▶ **Assignment**: Among the entries that follow, locate the line with "Instruction: Open skullandheart" and the line with "Where should I click to: Click the Форма". Output those lines and all lines in between, exactly, minus the pictures.

[Data to use — start]

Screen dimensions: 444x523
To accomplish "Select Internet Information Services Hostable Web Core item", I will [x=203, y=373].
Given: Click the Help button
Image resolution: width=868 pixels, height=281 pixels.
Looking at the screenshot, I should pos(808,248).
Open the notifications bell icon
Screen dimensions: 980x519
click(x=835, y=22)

[Data to use — finish]
[Data to use — start]

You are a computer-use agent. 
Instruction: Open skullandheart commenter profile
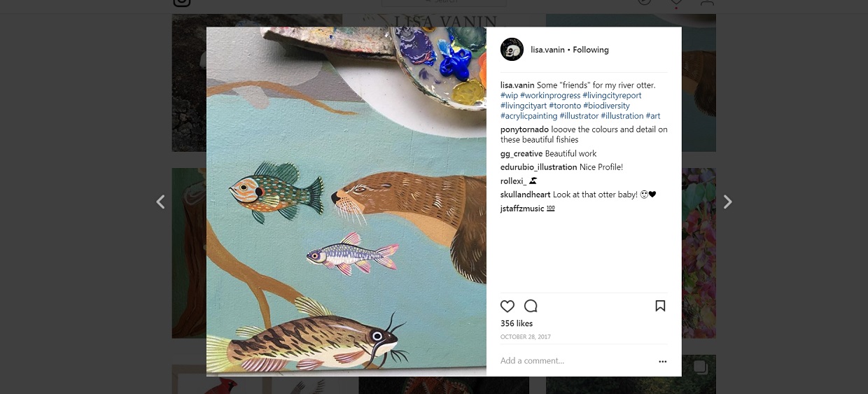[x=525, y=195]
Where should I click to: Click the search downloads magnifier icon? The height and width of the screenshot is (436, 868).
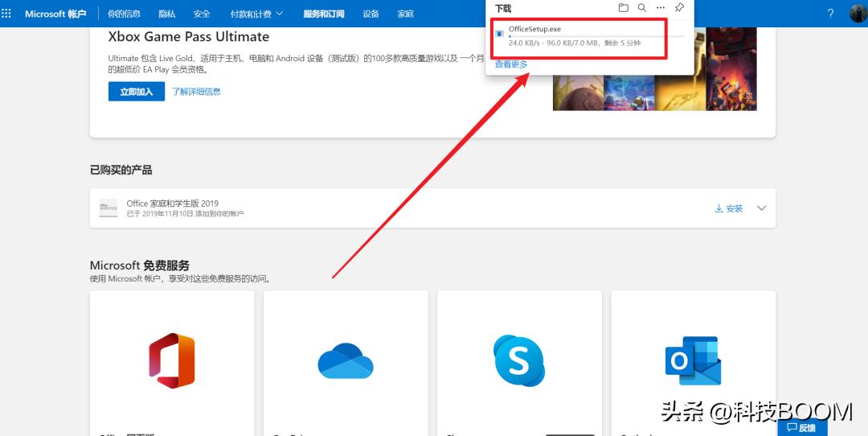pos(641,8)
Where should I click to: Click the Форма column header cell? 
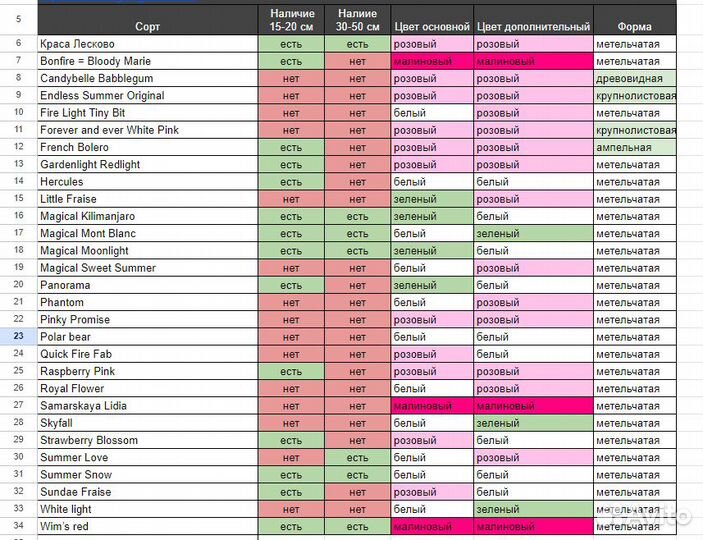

[Data to use — finish]

▶ **Solution**:
Instruction: Open skullandheart commenter profile
[x=525, y=195]
Where should I click to: Click the search downloads magnifier icon? The height and width of the screenshot is (436, 868).
pos(641,8)
Where should I click to: Click the Форма column header cell? 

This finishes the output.